Joel (as Eagle 1): Uh, OK. (pause) What's a creeper?
>"Go get um!! Over."
Crow: Ack! Who said that?!
Joel: Uh, Eagle 1, I think. Maybe. I dunno.
Tom (as UFO): Uh, could you be more specific? 'Go get 'em' isn't quite
enough, I need some sort of strategy here, maybe some advice on a route of
approa... oh, hell with it.
>Looks like lunch is out of the question. I pull out of the donut stop and
go to the other >side of a hill across the street. I turn off my V-10, and
put it in park.
Crow: Then he cranks up his Doobie Brothers 8-Track and blows his cover.
>I scan back over to channel 47"This is buzzkill. Soulman, we are
apporaching the airport. >Over."
Joel (as Soulman): OK, make sure to tool around on the runway where
everybody can see you.
>"Soulman here. Any sigh of UFO?"
Crow (sighing): Ohhhhhhh UFO... he's so dreeeeeeamy.
>"No way Soulman. Im telling you he's scared of you."
Joel (as UFO): I am *not*! Uh... oops.
>As they roll over the hill. I fire up all 576 horses, link my 3 30mm
cannons and roar >strait for them.
Tom: And right into an elaborately set-up buffer zone of landmines!
Joel: (makes exploding sounds)
>I hit Buzzkill hard, flatining both right side tires, sending him into the
side of a small >cliff. I back up and ram the drivers side door, finishing
Buzzkill off.
Joel (flatly): Whoa. This is exciting.
Crow/Tom (also flatly): Wow.
>Now for Soul man."This is UFO, Soulman. Your going to join Buzzkill!"
Crow (as UFO): And Buzzbomb, and Hackwrench, and Lubejob!
>"This is Soulman. Circusboy, Truck driver, can you hear me?"
Tom (as Circusboy): Not over all this shoddy narration, I can't!
>Then I target Soulman. I can hear the low hum of my 30mm cannon turret
>locking on to him. I drop a few bullets into his engine, hitting his
>cb too.
Crow (whiny): Hey! I just got that at Radio Shack! It cost me two months'
allowance! *bawl*
>Soulman comes to a screaching hault. I can hear his screames.
Joel (as Soulman): GET ME OUT OF THIS FANFIC! PLEASE!
>I drive over to the drivers side of the car and pull out my 45.
Tom: Hey, that's a 7" single of "Jungle Boogie" by Kool and the Gang!
Crow: Crap, wrong 45.
>"Goodnight Soulman." BAM BAM BAM BAM!!!
Joel: Oh great, now it's a Flinstones cartoon.
>Over the shots i can hear my cb.
Crow: He must have one of those /really loud/ CB radios.
Tom: This one goes to 11...
>"Soulman, this is Truck driver.
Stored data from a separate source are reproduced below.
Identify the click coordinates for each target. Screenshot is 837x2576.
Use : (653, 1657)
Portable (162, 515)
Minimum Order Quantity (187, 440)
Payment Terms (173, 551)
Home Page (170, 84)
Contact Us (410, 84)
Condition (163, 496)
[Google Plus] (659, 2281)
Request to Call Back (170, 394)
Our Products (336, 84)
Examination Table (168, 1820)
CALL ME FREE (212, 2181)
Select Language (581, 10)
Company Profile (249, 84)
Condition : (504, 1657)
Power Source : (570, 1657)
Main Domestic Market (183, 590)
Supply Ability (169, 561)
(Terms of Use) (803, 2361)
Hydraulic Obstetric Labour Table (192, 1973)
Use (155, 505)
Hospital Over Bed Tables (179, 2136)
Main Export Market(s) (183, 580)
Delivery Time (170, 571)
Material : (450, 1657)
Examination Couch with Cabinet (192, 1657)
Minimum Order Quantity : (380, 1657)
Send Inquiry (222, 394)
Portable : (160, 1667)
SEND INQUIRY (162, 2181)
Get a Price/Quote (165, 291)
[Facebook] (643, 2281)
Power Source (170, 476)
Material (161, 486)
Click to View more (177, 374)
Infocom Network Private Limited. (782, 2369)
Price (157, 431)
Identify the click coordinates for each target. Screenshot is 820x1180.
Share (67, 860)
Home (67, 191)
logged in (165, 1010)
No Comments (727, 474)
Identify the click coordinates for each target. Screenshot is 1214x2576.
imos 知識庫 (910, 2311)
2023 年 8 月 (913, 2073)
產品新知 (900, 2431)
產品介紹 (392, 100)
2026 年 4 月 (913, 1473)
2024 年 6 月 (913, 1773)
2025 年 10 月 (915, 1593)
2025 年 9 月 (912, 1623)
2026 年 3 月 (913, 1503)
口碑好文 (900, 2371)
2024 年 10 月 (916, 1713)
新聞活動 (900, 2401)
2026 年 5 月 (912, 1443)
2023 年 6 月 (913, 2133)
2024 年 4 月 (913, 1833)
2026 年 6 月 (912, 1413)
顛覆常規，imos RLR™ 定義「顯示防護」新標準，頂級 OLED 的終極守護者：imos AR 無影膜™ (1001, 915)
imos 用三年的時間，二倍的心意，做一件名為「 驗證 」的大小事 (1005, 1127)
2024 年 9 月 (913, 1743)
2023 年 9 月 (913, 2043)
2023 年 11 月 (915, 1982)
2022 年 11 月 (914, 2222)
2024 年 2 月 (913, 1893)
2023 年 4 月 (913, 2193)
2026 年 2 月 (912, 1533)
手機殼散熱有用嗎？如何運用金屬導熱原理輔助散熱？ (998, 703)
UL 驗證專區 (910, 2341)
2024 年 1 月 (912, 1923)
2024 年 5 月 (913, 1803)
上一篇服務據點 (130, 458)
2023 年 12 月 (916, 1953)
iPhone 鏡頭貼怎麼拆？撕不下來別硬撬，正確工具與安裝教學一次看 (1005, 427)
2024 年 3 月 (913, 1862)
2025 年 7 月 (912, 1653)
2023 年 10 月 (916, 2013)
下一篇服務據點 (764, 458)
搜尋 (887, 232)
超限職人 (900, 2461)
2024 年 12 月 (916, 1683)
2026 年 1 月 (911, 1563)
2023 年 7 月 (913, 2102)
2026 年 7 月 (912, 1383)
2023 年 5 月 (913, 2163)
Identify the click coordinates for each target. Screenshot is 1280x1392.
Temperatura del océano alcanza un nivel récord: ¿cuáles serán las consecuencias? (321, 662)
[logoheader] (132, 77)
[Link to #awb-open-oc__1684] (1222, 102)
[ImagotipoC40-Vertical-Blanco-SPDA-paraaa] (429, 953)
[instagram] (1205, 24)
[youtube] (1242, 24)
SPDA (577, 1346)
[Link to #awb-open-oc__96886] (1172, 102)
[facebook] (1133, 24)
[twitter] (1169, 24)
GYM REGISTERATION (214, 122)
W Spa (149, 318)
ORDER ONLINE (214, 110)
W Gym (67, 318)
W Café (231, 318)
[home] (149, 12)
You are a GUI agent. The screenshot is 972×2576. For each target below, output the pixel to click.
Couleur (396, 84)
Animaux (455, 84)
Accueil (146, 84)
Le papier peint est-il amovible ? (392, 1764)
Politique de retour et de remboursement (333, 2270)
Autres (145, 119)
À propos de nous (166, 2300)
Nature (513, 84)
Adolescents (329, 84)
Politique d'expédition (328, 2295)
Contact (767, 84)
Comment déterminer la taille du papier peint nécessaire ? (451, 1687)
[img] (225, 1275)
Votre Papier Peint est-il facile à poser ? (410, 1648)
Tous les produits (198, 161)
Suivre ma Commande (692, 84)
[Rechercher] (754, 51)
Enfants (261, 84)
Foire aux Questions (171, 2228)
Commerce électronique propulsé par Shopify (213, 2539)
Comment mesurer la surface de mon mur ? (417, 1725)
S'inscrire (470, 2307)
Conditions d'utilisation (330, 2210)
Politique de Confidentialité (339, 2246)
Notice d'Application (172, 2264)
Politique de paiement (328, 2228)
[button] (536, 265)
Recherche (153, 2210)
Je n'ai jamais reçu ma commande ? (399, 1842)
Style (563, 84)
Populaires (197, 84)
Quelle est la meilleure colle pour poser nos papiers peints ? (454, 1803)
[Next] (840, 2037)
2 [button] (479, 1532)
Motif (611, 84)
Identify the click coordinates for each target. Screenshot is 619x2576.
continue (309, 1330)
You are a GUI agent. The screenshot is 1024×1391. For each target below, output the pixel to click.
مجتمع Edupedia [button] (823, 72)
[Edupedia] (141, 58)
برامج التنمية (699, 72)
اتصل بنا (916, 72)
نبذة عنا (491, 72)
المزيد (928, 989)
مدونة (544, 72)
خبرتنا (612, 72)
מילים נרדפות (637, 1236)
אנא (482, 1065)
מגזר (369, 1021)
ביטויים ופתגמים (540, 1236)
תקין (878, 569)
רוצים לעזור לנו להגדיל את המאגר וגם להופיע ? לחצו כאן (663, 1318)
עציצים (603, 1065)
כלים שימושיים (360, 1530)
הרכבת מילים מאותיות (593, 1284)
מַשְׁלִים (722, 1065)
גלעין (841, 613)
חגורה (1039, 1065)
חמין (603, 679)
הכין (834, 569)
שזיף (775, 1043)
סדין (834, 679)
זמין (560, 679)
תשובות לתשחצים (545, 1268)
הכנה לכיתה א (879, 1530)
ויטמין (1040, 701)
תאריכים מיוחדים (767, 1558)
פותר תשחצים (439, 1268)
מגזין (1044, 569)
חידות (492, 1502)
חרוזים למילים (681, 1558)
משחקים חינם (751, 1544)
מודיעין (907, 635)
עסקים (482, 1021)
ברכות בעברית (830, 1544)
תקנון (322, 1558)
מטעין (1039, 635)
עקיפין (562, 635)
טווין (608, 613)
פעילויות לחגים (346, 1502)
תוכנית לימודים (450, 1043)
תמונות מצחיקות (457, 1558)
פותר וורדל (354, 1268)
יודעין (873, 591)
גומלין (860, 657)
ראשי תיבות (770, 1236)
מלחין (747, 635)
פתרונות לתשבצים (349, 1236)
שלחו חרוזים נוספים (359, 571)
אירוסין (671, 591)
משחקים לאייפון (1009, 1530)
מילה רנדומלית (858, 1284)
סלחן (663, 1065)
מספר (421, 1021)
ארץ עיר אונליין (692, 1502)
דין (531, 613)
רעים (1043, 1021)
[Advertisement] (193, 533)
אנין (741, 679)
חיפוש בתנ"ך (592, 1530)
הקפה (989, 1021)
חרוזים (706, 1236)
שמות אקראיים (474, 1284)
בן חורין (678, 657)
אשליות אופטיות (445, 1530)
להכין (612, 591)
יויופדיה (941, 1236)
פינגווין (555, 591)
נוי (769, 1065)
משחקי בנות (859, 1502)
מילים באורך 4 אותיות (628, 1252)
Do you need any assistance?"
Joel (as Soulman): Erk... no, that's OK, I can die on my own.
> Clearing my throught, I pick up my cb and reply. "UM, This is Soulman, im
fine."
Crow (as Truck Driver): Er, Soulman, I never remembered you sounding white.
Joel (as UFO): Oops.
>"Well then hurry and get those hot guns over here or the boss will have
your head."
Tom (as UFO): Did he say I had hot buns? Saaaay...
Crow: Augh! Tom, you're getting into a weird area there.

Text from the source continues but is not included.